_GIVEN DATA_:
- - -

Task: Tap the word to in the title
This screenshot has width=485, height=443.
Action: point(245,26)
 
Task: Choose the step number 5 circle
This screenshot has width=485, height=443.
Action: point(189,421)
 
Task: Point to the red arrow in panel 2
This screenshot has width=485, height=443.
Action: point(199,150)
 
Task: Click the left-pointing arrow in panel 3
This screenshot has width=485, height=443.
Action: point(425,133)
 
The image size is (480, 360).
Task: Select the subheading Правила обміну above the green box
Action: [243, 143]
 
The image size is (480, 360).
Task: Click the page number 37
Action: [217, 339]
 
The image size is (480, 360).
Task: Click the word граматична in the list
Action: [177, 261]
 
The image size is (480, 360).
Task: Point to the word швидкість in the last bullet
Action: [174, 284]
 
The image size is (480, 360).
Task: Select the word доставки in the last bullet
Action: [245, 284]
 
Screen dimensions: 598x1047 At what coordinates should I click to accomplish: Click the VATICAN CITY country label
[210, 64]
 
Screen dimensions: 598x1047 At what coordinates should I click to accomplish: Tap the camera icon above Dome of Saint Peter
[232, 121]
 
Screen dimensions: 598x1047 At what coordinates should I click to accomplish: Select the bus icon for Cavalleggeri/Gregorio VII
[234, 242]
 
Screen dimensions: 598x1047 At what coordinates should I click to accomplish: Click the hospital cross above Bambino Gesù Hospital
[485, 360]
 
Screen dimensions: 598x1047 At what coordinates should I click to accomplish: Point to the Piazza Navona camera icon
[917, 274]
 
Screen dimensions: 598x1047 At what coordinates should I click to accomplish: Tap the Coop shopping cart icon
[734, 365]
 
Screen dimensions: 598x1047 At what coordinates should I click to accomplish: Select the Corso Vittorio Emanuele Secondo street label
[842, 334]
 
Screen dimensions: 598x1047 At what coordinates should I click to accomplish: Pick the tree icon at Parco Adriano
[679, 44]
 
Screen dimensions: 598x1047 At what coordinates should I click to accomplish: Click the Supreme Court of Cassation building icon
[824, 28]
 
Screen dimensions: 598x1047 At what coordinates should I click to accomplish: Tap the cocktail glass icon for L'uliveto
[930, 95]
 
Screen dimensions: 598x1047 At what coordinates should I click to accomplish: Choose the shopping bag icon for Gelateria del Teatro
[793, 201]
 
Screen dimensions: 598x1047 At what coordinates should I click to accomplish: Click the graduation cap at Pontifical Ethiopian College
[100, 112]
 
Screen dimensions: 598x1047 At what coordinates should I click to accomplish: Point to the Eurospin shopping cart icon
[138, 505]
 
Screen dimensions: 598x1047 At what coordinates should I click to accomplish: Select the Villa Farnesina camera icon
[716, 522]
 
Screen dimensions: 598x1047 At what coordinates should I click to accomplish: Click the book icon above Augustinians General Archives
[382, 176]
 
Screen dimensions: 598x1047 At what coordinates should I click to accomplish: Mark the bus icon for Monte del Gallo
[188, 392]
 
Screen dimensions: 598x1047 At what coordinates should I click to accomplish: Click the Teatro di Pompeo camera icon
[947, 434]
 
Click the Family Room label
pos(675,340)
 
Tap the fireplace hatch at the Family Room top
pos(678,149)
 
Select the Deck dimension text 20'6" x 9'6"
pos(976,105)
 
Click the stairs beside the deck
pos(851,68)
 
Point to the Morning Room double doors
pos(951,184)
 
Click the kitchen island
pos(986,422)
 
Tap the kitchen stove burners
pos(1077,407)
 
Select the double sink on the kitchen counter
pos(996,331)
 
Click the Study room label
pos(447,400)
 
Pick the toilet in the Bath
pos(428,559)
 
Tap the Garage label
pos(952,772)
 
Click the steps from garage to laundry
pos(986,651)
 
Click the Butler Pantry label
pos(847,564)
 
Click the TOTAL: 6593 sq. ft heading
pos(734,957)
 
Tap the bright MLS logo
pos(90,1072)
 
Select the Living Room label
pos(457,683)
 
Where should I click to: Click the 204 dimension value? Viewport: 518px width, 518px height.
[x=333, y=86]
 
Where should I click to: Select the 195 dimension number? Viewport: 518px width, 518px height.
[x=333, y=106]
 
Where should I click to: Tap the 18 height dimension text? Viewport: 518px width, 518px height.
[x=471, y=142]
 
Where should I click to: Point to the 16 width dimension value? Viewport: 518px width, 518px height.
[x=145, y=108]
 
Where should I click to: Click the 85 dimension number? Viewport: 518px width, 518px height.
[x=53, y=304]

- - -

_THE TASK_:
In the records, take the part that opens with the line containing "at Parco Adriano" and closes with the line containing "[x=333, y=86]", and write those lines out again with "Family Room" swapped for "Great Room" and everything else left as it is.

_SOLUTION TO THIS TASK_:
Screen dimensions: 598x1047 At what coordinates should I click to accomplish: Pick the tree icon at Parco Adriano
[679, 44]
 
Screen dimensions: 598x1047 At what coordinates should I click to accomplish: Click the Supreme Court of Cassation building icon
[824, 28]
 
Screen dimensions: 598x1047 At what coordinates should I click to accomplish: Tap the cocktail glass icon for L'uliveto
[930, 95]
 
Screen dimensions: 598x1047 At what coordinates should I click to accomplish: Choose the shopping bag icon for Gelateria del Teatro
[793, 201]
 
Screen dimensions: 598x1047 At what coordinates should I click to accomplish: Click the graduation cap at Pontifical Ethiopian College
[100, 112]
 
Screen dimensions: 598x1047 At what coordinates should I click to accomplish: Point to the Eurospin shopping cart icon
[138, 505]
 
Screen dimensions: 598x1047 At what coordinates should I click to accomplish: Select the Villa Farnesina camera icon
[716, 522]
 
Screen dimensions: 598x1047 At what coordinates should I click to accomplish: Click the book icon above Augustinians General Archives
[382, 176]
 
Screen dimensions: 598x1047 At what coordinates should I click to accomplish: Mark the bus icon for Monte del Gallo
[188, 392]
 
Screen dimensions: 598x1047 At what coordinates should I click to accomplish: Click the Teatro di Pompeo camera icon
[947, 434]
 
Click the Great Room label
pos(675,340)
 
Tap the fireplace hatch at the Great Room top
pos(678,149)
 
Select the Deck dimension text 20'6" x 9'6"
pos(976,105)
 
Click the stairs beside the deck
pos(851,68)
 
Point to the Morning Room double doors
pos(951,184)
 
Click the kitchen island
pos(986,422)
 
Tap the kitchen stove burners
pos(1077,407)
 
Select the double sink on the kitchen counter
pos(996,331)
 
Click the Study room label
pos(447,400)
 
Pick the toilet in the Bath
pos(428,559)
 
Tap the Garage label
pos(952,772)
 
Click the steps from garage to laundry
pos(986,651)
 
Click the Butler Pantry label
pos(847,564)
 
Click the TOTAL: 6593 sq. ft heading
pos(734,957)
 
Tap the bright MLS logo
pos(90,1072)
 
Select the Living Room label
pos(457,683)
 
Where should I click to: Click the 204 dimension value? Viewport: 518px width, 518px height.
[x=333, y=86]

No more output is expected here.